VERITAS Volume Manager 4.1 Administrator's Guide

Administering Cluster Functionality
Administering VxVM in Cluster Environments
Chapter 10374
CAUTION The operating system cannot tell if a disk is shared. To protect data
integrity when dealing with disks that can be accessed by multiple
systems, use the correct designation when adding a disk to a disk group.
VxVM allows you to add a disk that is not physically shared to a shared
disk group if the node where the disk is accessible is the only node in the
cluster. However, this means that other nodes cannot join the cluster.
Furthermore, if you attempt to add the same disk to different disk
groups on two nodes at the same time, the results are undefined. Perform
all configuration on one node only, and preferably on the master node.

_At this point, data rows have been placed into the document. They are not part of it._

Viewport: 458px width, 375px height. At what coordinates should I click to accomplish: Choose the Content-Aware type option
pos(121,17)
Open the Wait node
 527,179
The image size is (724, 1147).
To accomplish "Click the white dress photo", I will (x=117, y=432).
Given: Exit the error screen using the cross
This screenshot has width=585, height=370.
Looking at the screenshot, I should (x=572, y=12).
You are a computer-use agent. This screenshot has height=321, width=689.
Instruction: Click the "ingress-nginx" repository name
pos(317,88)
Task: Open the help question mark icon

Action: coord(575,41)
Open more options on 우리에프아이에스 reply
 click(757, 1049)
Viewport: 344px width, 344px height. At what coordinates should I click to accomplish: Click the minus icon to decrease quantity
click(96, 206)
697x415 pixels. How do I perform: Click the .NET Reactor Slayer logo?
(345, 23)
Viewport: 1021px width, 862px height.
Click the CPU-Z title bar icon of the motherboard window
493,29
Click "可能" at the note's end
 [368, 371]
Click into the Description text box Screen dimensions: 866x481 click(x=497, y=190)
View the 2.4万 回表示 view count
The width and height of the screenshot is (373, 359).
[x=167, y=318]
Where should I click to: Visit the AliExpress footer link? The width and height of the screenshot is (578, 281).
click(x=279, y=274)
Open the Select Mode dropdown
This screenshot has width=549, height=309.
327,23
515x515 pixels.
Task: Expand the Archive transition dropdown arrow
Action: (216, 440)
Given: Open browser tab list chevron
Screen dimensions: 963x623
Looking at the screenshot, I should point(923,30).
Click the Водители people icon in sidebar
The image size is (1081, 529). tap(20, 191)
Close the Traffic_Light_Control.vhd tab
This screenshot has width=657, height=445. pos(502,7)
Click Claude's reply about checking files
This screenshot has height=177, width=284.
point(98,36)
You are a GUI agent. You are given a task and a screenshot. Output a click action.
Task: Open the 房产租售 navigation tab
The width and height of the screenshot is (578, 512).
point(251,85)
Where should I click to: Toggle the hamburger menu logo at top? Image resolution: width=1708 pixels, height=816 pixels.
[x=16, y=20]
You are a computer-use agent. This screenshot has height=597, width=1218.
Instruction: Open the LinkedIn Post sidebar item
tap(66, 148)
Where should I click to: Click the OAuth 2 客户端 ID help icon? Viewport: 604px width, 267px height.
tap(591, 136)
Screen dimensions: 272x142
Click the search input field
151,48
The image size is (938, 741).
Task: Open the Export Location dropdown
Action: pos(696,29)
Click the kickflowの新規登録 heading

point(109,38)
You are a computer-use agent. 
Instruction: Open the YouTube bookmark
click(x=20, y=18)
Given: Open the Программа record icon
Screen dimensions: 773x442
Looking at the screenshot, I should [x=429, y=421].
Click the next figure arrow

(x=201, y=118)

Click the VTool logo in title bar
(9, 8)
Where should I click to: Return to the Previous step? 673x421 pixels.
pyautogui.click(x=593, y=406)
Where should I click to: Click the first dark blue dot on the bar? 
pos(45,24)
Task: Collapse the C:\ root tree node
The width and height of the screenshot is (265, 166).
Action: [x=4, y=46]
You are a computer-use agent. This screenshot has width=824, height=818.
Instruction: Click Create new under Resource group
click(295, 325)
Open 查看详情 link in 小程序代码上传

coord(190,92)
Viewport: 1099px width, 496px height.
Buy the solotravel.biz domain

Forcibly Adding a Disk to a Disk Group
NOTE Disks can only be forcibly added to a shared disk group on the master
node.
If VxVM does not add a disk to an existing disk group because that disk
is not attached to the same nodes as the other disks in the disk group,
you can forcibly add the disk using the following command:
# vxdg -f adddisk -g diskgroup [diskname=]devicename
CAUTION Only use the force option(-f) if you are fully aware of the consequences
such as possible data corruption.
Importing Disk Groups as Shared
NOTE Shared disk groups can only be imported on the master node.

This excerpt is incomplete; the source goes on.